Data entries
———

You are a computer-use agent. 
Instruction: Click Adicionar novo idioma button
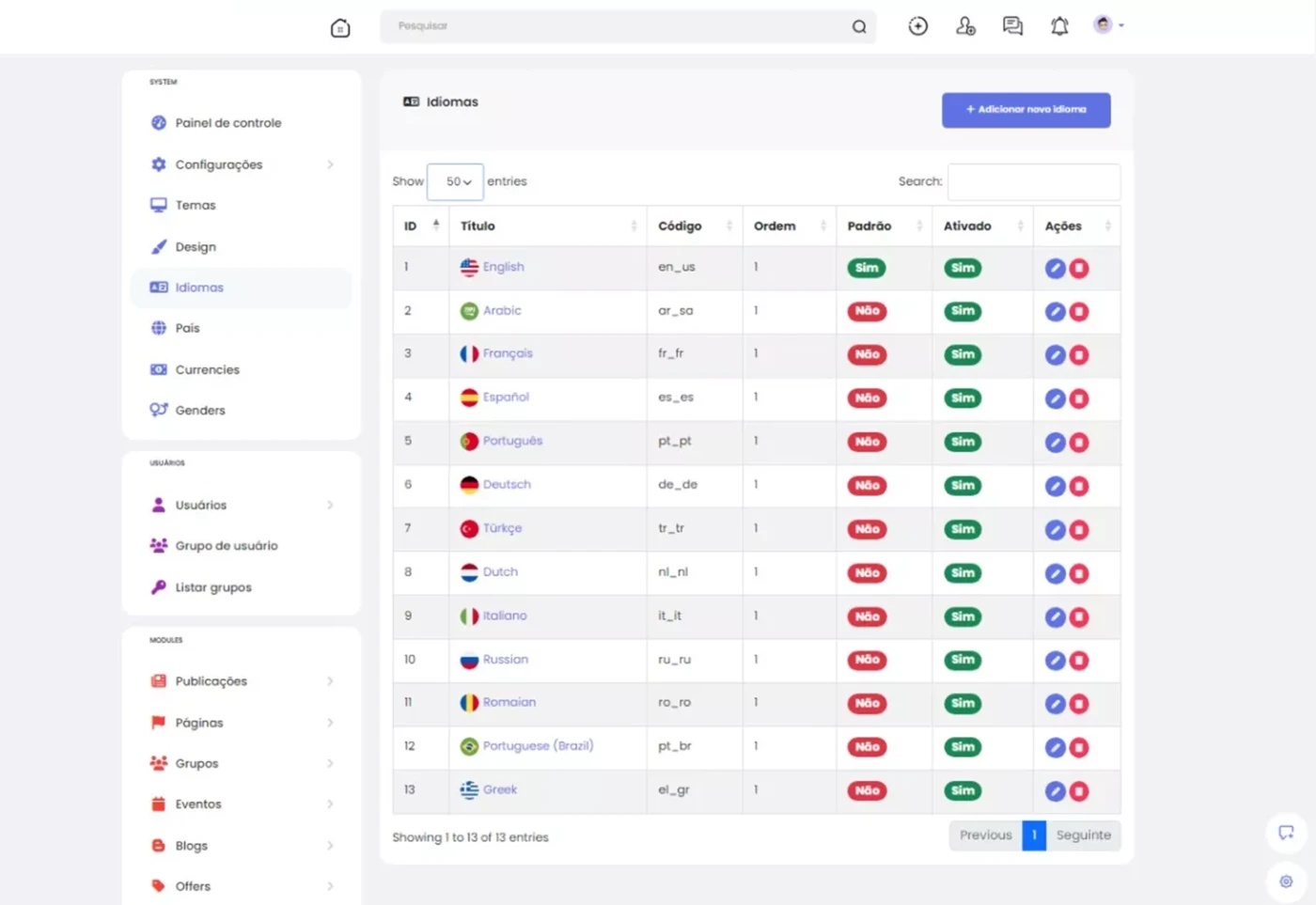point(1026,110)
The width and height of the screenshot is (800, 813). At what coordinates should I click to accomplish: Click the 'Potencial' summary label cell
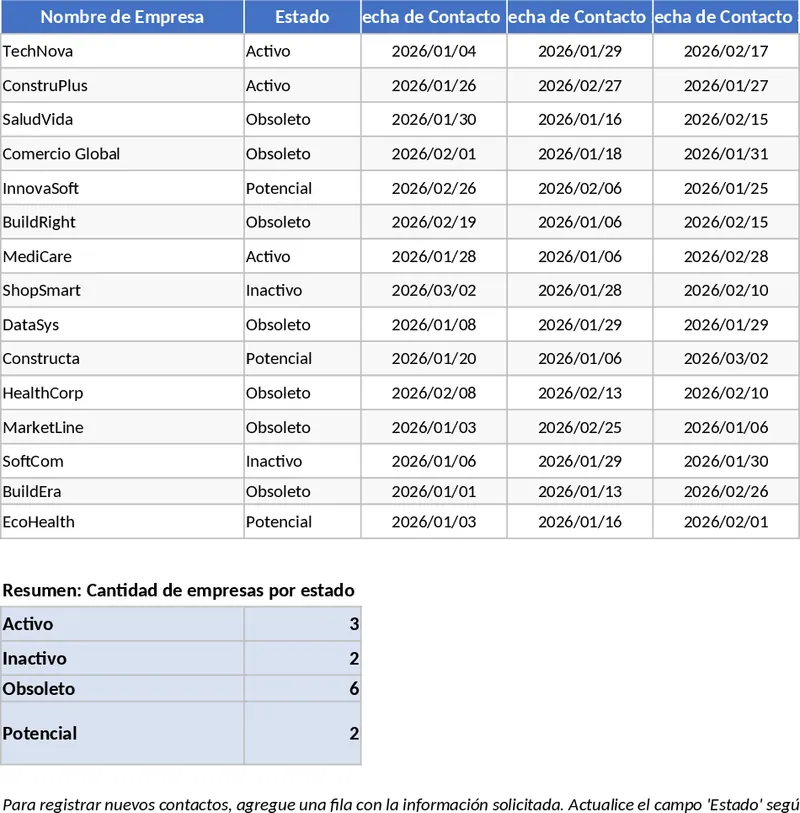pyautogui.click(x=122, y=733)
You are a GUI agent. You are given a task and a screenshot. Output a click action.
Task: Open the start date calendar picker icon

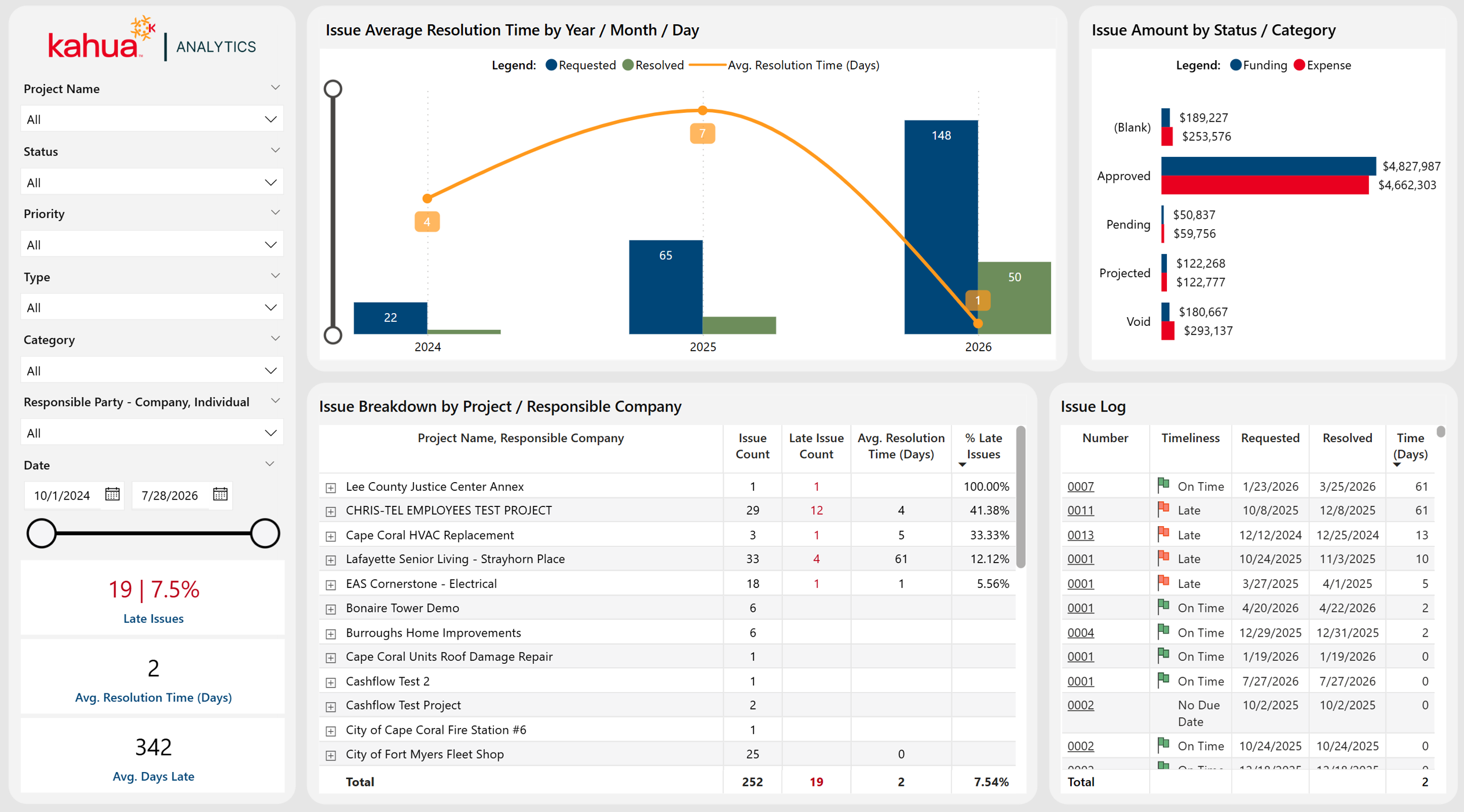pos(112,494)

———

> **BRIEF**: Copy the records exactly, minus any pictures.

> **RESULT FOR THIS TASK**:
You are a computer-use agent. 
Instruction: Click Adicionar novo idioma button
point(1026,110)
The width and height of the screenshot is (800, 813). At what coordinates should I click to accomplish: Click the 'Potencial' summary label cell
pyautogui.click(x=122, y=733)
You are a GUI agent. You are given a task and a screenshot. Output a click action.
Task: Open the start date calendar picker icon

pos(112,494)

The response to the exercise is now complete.